Electrolyte and Interphase Engineering Through Solvation Structure Regulation for Stable Lithium Metal Batteries

Abstract

Lithium metal batteries (LMBs) have been viewed as one of the most promising high energy-density battery systems. However, their practical application is hindered by lithium dendrite growth. Herein, an electrolyte regulation strategy is developed to suppress the lithium dendrite growth and enhance the compatibility between electrolyte and electrodes through increasing the concentration of LiNO3 by introducing a high donor number (DN) solubilizer of trimethyl phosphate (TMP).
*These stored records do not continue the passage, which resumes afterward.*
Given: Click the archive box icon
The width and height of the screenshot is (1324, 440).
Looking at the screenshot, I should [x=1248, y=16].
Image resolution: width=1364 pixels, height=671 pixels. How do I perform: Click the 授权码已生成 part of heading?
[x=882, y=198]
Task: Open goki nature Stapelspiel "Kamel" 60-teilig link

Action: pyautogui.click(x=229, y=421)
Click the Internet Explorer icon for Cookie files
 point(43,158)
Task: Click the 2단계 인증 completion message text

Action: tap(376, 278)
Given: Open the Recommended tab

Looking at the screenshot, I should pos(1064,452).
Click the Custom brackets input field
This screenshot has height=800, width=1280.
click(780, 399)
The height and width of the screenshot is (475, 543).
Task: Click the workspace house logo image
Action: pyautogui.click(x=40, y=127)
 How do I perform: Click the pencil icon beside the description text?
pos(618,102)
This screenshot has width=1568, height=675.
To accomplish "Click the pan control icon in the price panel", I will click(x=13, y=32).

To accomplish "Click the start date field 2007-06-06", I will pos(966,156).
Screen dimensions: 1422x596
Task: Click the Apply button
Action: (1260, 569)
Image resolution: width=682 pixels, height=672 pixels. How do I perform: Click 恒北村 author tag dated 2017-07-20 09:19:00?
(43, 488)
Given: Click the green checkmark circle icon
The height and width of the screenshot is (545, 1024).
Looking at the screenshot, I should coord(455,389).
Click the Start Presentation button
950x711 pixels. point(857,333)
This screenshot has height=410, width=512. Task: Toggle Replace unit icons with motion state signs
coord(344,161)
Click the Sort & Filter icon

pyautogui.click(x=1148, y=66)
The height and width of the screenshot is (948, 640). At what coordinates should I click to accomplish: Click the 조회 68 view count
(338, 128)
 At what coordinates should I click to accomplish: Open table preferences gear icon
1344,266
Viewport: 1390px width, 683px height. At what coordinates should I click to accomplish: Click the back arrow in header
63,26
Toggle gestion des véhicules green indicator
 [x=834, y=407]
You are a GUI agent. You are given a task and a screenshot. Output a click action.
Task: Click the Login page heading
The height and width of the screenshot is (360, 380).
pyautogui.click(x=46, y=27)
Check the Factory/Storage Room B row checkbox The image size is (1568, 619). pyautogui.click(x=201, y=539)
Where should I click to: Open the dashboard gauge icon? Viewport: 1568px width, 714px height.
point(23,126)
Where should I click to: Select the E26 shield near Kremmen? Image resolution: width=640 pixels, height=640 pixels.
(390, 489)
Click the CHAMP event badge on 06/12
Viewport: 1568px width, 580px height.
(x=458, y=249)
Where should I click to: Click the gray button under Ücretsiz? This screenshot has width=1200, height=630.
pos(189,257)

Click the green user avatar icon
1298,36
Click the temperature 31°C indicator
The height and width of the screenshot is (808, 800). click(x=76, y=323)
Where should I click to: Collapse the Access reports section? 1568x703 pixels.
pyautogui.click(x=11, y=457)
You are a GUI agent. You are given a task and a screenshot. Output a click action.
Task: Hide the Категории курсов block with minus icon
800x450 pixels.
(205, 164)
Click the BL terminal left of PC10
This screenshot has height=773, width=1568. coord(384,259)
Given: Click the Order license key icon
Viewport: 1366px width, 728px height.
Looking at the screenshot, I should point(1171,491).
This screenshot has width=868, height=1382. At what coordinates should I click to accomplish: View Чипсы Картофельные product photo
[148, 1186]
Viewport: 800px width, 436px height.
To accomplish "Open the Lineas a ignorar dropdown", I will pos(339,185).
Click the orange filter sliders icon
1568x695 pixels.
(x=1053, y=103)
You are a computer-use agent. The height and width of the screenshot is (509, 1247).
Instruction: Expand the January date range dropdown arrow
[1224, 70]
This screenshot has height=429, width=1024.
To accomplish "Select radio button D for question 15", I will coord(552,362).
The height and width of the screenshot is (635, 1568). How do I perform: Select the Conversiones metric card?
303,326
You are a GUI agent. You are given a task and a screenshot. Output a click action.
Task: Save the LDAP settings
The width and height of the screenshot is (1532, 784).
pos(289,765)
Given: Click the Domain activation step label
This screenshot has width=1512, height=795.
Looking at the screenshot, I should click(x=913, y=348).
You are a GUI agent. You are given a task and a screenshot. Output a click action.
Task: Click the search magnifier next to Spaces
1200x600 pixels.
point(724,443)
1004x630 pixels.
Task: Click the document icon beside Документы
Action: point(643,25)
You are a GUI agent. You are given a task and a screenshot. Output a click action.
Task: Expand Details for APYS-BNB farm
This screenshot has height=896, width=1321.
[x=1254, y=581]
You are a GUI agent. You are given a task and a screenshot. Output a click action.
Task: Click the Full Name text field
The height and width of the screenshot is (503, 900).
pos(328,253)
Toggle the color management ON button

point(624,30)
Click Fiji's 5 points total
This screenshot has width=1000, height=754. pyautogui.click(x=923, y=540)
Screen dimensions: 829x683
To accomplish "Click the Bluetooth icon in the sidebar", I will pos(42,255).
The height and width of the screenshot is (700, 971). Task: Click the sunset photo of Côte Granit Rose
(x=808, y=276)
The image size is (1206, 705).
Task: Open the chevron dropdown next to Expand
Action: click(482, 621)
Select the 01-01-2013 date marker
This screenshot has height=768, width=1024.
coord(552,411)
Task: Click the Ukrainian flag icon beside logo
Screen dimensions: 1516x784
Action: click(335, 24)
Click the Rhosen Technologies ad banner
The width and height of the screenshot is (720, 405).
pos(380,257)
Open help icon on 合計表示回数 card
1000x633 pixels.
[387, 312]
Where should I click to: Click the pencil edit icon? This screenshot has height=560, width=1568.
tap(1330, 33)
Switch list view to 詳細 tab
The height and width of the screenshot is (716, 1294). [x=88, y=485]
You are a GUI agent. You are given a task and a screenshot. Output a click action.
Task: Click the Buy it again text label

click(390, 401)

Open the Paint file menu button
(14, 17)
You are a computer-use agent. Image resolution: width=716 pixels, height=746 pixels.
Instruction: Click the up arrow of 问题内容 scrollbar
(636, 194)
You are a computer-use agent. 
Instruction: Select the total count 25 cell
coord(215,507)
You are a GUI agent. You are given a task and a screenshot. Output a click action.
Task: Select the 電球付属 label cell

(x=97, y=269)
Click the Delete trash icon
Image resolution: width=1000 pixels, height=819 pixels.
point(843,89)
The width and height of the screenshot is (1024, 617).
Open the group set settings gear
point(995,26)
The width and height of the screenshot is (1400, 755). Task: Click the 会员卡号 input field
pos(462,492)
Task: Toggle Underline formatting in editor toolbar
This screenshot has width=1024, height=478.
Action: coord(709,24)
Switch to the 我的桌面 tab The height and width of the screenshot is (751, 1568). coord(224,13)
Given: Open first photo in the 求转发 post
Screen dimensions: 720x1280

This can not only effectively regulate the solvation structures but also form robust and ionic-conductive SEI films with inorganic-rich inner and organic-rich outer layers to protect Li metal anode. A high compatibility of the engineered electrolyte was obtained with Li metal anodes and high voltage cathodes. As a result, a high Coulombic efficiency of 99.1% and plating/stripping stability of Li metal anode were realized in Li||Cu cells. Furthermore, an excellent performance was demonstrated in Li||LiNi0.83Co0.11Mn0.06O2 (NCM83) full cells and Cu||NCM83 anode-free cells using a high mass-loading cathodes. This work provides a facile electrolyte engineering strategy through introducing a high donor number solubilizer for high energy density LMBs.